There’s a real irony to this. In order to fulfill what he’s convinced is his dream Kou has to do the very thing his inability to do caused him such trouble in the daytime – fall in love. He was getting along just fine in that world without that part of himself activated, but now to fully enter the world of the night he has to activate it. Somehow we’ve looped back to that same fork in the road I saw way back at the beginning. Will Call of the Night have Kou learn how to fall in love – and in the process become more like most “normal” people – or will it take the more difficult road of having him find peace by accepting himself as he is?


  1. Every time I watch an episode of this series I have the feeling that” this anime is for me”. I can’t always tell why I feel this way, but I never question it. This anime speaks to the adult I am and the child I used to be. As some who enjoys the quiet, solitude, and ambience of the night has always been comforting to me. At some point I feel like I can relate to all of the characters in this show. Maybe that’s because they all are drawn to the night as well.
    I’m not sure what I’m saying now lol. I will say I look forward to reading these reviews every week because I know the person writing them loves this anime like I do. So I appreciate you Guardian Enzo for capturing the words I can’t find and sharing it with us all.

  2. Nazuna intervening to save Kou was quite predictable. She KNEW there would be trouble.
    What I have found most fun about the vampire catfight was revival of old cartoonish “dustball fight” where characters disappear into obscuring dust cloud and only random flailing limb occassionally shows up:
    I think Seri was angry not with Akkun, but with HERSELF falling in love, which she quite didnt understand.
    She was quite likely to actually kill him, had Kou not intervened.
    As for the scene with Akkun not needing glassess anymore has reminded me of Jack Nicholson turning to werewolf in the “Wolf”….
    The most fun thing about karaoke is dicovering each others music tastes, which is quite a window into the soul of other person, imho. And seeing all the 4 dramatis personae of this episode enjoying it at the end was fun!
    I am not sure if Kou will have it easy adapting to vampire life , though… he is pretty much honest to god teenager who would have trouble witnessing killing, let alone killing anyone himself. Yet, the killing as shown is common thing in vampire life….

    1. If this current season ends where I think it will, another season is more than likely assured. It wouldn’t be a surprise if an announcement is made on the current season’s final episode. Not to mention that there’s still another character in the OP, portrayed in the form of a grey silhouette, who has yet to make an appearance. And that character plays a significant part in the story’s upcoming arc.

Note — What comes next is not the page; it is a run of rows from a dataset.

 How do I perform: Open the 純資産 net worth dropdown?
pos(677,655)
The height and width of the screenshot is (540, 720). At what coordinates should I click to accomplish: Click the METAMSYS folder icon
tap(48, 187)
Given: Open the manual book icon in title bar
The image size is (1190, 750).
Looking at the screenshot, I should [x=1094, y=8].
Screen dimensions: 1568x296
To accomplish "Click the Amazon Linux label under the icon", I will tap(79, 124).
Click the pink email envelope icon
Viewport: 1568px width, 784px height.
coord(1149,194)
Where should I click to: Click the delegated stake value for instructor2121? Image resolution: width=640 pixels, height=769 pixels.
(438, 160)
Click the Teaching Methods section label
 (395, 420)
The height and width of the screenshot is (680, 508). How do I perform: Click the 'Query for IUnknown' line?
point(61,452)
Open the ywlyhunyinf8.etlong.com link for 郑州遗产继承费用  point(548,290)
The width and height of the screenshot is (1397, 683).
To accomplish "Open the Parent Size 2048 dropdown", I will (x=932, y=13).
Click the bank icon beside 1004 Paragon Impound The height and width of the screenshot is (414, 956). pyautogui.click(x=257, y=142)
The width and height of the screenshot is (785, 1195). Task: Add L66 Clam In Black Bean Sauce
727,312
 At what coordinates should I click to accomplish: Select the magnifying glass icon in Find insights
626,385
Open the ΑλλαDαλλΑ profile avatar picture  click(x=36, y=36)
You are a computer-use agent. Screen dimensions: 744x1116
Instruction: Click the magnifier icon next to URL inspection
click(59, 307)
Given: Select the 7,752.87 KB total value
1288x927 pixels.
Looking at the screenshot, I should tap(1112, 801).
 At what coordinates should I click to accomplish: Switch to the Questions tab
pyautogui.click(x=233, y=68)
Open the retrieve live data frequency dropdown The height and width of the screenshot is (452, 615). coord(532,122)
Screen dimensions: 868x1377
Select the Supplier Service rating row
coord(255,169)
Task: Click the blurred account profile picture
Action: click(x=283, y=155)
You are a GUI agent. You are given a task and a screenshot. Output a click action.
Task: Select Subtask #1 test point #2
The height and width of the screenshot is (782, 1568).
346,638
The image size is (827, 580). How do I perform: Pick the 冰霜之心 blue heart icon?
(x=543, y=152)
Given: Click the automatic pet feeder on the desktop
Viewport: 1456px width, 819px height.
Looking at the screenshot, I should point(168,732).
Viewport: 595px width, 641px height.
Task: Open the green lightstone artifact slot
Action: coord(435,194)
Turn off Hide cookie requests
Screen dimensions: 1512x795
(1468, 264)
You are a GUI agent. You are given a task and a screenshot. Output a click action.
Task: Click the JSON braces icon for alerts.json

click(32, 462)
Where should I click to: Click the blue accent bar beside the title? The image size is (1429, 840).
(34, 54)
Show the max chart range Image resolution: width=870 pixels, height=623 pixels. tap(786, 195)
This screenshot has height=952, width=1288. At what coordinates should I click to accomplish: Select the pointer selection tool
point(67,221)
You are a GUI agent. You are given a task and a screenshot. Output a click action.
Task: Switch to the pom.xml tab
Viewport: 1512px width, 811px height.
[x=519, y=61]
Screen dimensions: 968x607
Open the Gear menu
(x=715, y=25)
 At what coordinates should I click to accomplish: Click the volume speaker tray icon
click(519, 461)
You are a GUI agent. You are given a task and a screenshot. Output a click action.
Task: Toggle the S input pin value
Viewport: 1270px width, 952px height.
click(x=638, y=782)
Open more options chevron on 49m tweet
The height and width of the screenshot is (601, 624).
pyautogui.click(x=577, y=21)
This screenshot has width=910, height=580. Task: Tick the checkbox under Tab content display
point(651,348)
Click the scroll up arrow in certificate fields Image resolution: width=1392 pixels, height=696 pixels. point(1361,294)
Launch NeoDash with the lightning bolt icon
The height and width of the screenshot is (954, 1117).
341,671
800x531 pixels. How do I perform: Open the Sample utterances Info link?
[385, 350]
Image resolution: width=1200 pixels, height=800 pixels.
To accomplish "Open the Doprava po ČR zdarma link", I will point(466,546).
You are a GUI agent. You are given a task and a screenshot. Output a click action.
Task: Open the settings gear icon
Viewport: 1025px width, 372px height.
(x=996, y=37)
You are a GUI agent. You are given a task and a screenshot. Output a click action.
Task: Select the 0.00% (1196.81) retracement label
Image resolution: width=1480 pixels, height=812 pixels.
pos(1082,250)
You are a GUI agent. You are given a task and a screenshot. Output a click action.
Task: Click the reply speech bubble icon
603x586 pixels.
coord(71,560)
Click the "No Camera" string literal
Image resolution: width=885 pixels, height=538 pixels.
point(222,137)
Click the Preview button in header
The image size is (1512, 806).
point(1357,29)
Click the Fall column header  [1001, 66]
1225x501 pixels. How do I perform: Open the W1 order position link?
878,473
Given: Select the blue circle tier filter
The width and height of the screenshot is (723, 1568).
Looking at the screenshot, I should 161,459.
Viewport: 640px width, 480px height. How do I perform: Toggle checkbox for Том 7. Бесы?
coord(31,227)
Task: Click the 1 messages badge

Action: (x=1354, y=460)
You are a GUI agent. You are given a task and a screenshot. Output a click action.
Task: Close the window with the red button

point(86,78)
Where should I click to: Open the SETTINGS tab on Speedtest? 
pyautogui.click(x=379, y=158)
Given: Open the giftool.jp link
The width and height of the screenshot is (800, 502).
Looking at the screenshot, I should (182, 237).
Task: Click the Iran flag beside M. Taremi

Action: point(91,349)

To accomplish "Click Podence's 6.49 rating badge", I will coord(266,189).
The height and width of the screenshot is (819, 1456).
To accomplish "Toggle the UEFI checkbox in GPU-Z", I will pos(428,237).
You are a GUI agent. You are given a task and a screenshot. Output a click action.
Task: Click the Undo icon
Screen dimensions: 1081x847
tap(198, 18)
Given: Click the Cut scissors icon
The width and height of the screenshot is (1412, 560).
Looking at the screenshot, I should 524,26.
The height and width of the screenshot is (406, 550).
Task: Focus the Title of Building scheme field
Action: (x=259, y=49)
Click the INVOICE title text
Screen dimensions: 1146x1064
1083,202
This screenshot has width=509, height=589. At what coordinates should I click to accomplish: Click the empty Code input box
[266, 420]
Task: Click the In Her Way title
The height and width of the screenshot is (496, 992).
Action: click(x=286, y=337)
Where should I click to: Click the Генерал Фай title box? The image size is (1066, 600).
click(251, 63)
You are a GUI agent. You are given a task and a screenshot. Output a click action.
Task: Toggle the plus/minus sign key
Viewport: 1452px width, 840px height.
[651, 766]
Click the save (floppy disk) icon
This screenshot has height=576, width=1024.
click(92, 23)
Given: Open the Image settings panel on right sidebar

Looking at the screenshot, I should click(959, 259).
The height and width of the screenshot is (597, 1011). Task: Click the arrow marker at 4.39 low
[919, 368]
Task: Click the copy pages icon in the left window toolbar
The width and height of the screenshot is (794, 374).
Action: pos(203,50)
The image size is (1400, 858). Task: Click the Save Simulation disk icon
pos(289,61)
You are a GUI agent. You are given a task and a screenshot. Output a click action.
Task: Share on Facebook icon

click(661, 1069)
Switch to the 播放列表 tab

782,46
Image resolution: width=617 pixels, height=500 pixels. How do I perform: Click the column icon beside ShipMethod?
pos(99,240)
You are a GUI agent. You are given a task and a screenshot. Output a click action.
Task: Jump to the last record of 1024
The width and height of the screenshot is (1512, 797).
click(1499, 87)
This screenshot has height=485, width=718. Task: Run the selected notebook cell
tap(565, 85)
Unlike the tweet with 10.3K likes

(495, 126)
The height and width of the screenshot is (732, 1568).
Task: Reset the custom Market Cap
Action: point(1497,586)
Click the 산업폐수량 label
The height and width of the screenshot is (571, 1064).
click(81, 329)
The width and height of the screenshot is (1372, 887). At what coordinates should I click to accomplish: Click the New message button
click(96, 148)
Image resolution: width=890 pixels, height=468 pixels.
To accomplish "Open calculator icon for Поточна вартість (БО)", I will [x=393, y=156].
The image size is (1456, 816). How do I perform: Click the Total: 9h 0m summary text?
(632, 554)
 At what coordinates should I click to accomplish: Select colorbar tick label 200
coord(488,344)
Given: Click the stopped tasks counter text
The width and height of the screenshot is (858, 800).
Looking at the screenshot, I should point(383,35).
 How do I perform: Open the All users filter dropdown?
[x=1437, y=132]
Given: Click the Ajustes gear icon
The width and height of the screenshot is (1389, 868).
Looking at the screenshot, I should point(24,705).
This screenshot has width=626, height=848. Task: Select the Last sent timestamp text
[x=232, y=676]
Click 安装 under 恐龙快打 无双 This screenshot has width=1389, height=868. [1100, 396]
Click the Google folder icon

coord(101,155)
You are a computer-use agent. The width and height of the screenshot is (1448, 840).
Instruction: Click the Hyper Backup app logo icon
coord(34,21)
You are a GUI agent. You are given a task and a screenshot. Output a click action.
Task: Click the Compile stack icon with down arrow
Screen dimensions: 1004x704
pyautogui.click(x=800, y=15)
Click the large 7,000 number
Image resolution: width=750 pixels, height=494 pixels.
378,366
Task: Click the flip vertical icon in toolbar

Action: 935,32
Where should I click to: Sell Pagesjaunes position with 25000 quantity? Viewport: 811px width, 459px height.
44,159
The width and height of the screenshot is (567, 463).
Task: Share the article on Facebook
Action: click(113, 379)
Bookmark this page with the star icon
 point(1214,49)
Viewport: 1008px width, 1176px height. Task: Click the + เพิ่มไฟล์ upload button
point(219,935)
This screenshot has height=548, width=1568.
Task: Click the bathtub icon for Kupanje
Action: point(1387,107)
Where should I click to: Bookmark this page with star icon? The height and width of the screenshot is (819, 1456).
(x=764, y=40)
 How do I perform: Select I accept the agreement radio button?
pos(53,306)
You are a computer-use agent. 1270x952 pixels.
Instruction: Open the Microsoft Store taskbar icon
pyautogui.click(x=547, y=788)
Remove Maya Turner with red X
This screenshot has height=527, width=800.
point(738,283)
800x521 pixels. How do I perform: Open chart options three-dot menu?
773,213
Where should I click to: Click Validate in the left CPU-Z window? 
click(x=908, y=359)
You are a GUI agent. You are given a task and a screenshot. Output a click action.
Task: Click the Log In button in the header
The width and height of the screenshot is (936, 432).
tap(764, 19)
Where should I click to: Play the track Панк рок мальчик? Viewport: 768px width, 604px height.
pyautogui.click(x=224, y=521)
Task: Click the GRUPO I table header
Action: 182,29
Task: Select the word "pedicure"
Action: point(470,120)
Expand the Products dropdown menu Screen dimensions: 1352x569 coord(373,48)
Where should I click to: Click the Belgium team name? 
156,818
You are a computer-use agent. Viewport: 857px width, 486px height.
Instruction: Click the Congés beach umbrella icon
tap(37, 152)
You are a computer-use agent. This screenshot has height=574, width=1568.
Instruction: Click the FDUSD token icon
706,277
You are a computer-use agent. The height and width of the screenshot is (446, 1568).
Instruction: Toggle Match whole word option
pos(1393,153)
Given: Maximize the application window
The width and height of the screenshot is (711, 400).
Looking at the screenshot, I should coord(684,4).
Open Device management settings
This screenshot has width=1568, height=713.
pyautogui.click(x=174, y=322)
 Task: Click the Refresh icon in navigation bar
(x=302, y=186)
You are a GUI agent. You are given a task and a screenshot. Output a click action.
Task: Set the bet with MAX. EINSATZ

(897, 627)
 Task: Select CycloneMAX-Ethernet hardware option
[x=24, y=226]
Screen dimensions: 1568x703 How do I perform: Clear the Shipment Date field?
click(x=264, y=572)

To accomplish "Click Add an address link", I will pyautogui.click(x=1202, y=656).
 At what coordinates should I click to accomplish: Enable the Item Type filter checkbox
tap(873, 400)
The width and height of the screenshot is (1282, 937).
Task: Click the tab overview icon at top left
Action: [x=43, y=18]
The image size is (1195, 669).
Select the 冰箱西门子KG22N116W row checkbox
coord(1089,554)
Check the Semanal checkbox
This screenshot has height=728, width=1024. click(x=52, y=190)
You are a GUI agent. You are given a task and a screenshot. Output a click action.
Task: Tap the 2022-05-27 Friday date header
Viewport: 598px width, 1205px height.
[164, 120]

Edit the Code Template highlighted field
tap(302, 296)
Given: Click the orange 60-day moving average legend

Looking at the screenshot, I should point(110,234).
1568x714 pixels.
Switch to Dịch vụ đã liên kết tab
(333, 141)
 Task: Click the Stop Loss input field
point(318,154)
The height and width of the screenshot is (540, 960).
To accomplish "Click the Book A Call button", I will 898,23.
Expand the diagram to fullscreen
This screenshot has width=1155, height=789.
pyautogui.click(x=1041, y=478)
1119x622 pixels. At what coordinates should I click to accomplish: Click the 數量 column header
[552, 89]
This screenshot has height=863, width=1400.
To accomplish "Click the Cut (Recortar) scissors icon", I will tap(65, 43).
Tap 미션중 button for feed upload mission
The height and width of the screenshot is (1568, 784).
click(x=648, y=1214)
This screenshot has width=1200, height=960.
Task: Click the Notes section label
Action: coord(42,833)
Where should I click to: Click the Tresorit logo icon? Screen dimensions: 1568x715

  3. What i’d like to know is what happens to all these offspring. They fell in love with their vampires, but then what? Do they just go off on their own and never heard from again? Wouldn’t they still be in love? If not could they at least still hang out?

  4. A good episode and worthy adaptation of the third volume’s final chapters centered on Seri’s exposition. I’ve waited a while to see Ko’s envy of watching someone else gaining what he wants being animated. And there’s the irony in his actions leading to that outcome. He hasn’t met his goal himself but he ended up helping someone else get to it before he does. As Nazuna pointed out, it was all thanks to his meddling.

    At least this episode’s run finally puts the speculation on whether or not falling in love with a vampire being a necessary condition to be turned into one to rest.

    Good on Seri for gaining a companion she can spend eternity with. However, I can’t shake off the double standards due to her previous discourses. Effectively, she’s been exposed engaging in the very same conduct she was chastising Nazuna for in the 7th episode. That is, hanging around with a human while showing no intent on turning them into an offspring.